A bout de Chenin

Publié le par brulé

Le chemin fut long pour nous mener jusqu’à Sainte au vins de Luigné, berceau de not ‘jéjé angevin qui, assit à coups de Sau6 nous laissait comprendre que le réveil était difficile pour lui aussi… Le temps d’arriver dans la tire à Jéjé (l’autre, le journaleux), cabriolé je vous prie, nous affichâmes une âme fatiguée par le vent soufflant et par un samedi soir un peu allongé.

Salutation au Grand Maître (R’né) et à Mademoiselle Agnès

-         Salut

-         Salut

5 euros, un Spieg et un sandwich aux rillettes plus tard il faut attaquer les stands, ou plutôt les assaillir : on va voir les têtes de vins cœurs, Benoit, Jéjé et mon PZ. Le Sau6 goûte mieux que chez moi (Jéjé a du me refourguer un lot à touristes, comme d’ab… lol), le S (costaux du layon, pour les intimes) m’ensucre la goule comme il faut (ça tombe bien j’ai pas pris de p’tit dej) et le GT 07 fait l’effet d’une bombe : « si je le met en bouteilles comme ça, dans deux mois y sent la bête crevée » assure mon Jéjé, mais si c’est bon comme ça, il ne faut pas que ça change, non ?

On Poursuit chez Prrsestrezzski (ou presque) qu’a tout vendu ses "Pet’nat aux algues" aux Ch’tis (quel escroc ce PZ!!) mais dont le Bout d’chnin 06 me fait du bien.
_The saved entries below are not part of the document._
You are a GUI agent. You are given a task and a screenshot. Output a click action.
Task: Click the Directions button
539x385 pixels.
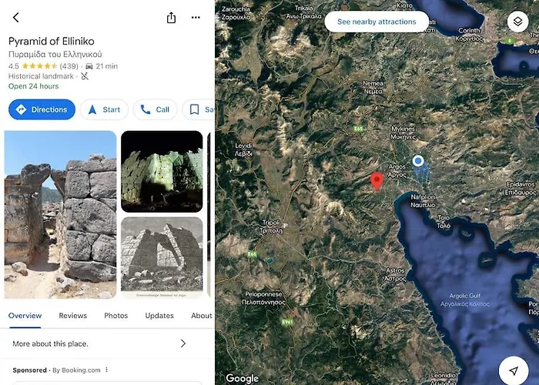tap(42, 109)
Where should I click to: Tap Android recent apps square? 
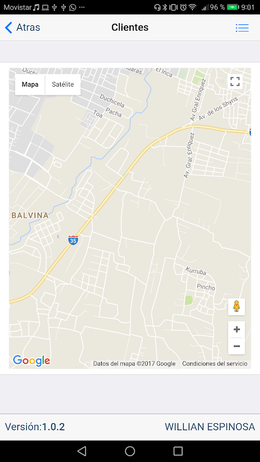(x=178, y=451)
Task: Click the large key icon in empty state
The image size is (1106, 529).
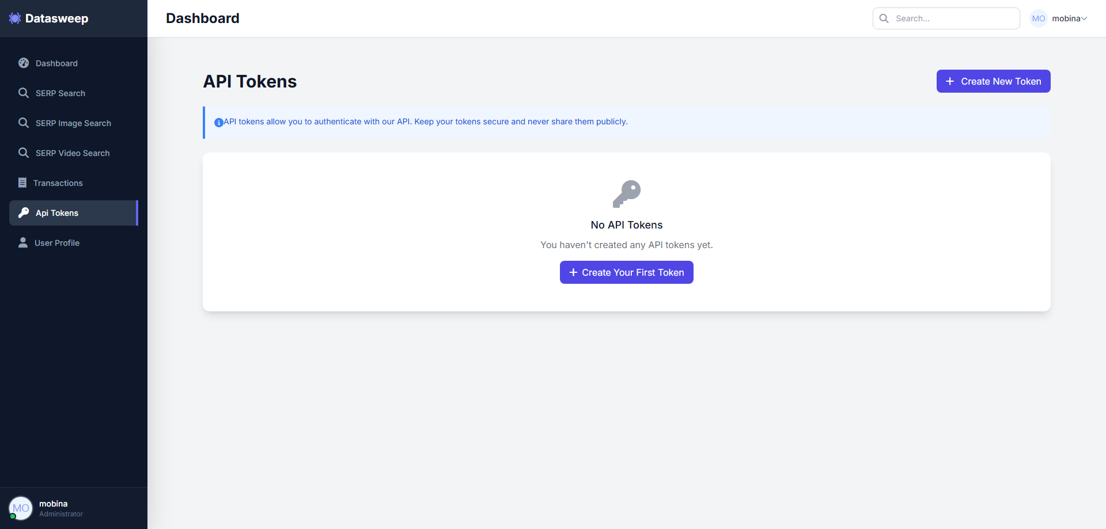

A côté de lui, les vins de Le Moing me ravissent pour le Moing les papilles tandis que je ne reconnais pas tout de suite Arnaud Dietrich (Trink !!) qui doit penser que je l’ai snobé… Je continue chez ce Barjo de Courault sans pouvoir m’empêcher de repenser au « Cellier des Dauphins » (si si…) que je lui ai fait ingurgiter un soir de méchoui. Le sourire me vin alors et nous tergiversons sur l’évolution du chenin (toujours lui) dans le temps : « au bout d’un an, le ch’nin ça se ferme, puis ça se rouvre qu’au bout de 3 ou 4 ans… » , et bein on est bien barré avec tous les Chenins qu’on a en boutique ! Merci Benoit !!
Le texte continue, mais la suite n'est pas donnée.